Reynolds' main task is to diversify and expand Gulfstream's presence outside the Sunshine State. Gulfstream writes polices for homeowners, condo owners, apartment renters and dwelling fire insurance coverage, using a network of independent agents. With about 70,000 homes covered, the firm has a small segment of customers in Louisiana, Mississippi and entered Alabama and Texas last year.
Getting bigger in those states will spread the firm's risk, in addition to helping secure new revenues streams, executives say. “We still want to grow in Florida,” says Reynolds, “but we want to grow more rapidly outside of the state.”
There are several keys to succeeding with a multistate insurance operation, says Reynolds, which he bases on his global career experience.

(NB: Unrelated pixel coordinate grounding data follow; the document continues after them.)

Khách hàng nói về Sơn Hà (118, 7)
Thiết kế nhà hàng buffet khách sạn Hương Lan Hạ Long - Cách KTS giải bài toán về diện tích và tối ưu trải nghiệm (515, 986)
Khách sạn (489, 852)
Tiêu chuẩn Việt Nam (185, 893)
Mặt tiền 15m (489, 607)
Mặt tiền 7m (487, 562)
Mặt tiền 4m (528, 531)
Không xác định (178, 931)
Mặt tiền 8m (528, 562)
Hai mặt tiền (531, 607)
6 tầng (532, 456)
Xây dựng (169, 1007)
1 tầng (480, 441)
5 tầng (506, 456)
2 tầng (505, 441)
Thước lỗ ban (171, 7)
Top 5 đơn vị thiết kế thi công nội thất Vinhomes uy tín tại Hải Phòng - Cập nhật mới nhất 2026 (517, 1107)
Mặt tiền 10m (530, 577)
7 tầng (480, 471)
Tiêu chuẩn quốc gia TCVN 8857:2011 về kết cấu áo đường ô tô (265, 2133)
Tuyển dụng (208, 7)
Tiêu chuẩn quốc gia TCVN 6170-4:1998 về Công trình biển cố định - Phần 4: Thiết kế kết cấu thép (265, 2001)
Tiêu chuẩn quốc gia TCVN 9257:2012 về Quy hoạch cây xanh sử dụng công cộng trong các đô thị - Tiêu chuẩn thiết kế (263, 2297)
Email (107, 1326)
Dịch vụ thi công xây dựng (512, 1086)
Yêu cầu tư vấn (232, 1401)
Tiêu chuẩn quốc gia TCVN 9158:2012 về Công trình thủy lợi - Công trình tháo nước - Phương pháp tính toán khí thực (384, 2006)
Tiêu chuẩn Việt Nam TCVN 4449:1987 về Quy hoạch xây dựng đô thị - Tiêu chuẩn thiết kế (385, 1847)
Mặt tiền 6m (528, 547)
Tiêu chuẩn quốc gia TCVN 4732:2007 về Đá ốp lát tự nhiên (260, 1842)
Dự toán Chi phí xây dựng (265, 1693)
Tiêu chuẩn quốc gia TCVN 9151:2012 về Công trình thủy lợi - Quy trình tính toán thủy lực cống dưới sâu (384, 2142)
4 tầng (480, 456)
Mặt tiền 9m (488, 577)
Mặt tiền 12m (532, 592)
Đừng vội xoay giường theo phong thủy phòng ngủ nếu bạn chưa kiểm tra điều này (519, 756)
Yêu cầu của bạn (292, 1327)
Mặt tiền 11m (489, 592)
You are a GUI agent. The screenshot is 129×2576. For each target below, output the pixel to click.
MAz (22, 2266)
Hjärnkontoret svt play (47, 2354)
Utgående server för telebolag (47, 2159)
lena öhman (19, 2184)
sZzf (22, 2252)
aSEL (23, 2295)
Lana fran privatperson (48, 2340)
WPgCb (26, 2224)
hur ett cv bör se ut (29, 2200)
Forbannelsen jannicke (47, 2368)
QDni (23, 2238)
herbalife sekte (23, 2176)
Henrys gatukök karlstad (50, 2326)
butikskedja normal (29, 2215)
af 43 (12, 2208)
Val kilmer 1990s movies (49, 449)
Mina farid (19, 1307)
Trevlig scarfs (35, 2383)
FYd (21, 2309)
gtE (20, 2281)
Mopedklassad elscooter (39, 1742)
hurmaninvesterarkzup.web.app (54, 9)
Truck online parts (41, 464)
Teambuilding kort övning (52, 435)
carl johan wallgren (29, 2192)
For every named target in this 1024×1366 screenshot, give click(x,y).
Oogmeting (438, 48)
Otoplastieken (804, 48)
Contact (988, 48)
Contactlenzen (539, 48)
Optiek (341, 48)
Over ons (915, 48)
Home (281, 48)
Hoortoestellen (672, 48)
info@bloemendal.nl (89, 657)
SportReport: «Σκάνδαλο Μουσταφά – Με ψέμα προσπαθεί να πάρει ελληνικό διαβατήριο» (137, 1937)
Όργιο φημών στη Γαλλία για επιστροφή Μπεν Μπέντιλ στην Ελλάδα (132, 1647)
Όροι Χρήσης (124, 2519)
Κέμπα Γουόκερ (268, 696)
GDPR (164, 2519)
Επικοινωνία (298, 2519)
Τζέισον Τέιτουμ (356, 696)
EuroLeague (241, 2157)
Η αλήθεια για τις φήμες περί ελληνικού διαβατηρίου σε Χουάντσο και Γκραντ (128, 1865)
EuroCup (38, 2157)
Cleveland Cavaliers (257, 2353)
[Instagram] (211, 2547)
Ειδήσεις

One sometimes overlooked factor, Reynolds says, is a hyper focus on pricing of policies, both internally and looking at what the competition does. Another important element is to create an atmosphere where the independent agents are both knowledgeable and comfortable selling the right policies to the right clients. “You have to work with them to meet their needs,” says Reynolds.
One immediate challenge Gulfstream faces in its effort to grow quickly in other states is the regulatory environment. Reynolds is acutely aware of that dynamic and how it differs from state to state. But he takes a pragmatic approach with Gulfstream.
“Every state has challenges and opportunities,” Reynolds says. “You have to set your sights on listening to both sides and try to find a solution.”
Reynolds, whose first job in insurance was in the Allstate underwriting department, has another lofty goal at Gulfstream. He wants to develop a strong leadership team at the firm, which has about 30 employees. His leadership style is inquisitive and challenging. He wants Gulfstream employees to probe deeply into the firm's financial performance regularly.
It's an attention-to-detail philosophy Reynolds honed at Allstate, AIG and later Springfield, Ill.-based Horace Mann Educators Corp., where he ran the firm's national property/casualty lines and financial services business. “You have to look at the numbers and ask questions,” Reynolds says. “The more you bring up for analysis, the more successful you will be.”
Not that Reynolds, 61, plans on leaving Gulfstream anytime soon. In addition to the opportunity to grow the business, Gulfstream provides Reynolds with something else: He gets to run a nimble firm not bogged down by bureaucracy. That hasn't always been the case in his career.
“I love getting involved with this,” Reynolds says. “To be able to help lead some effective change is a lot of fun.”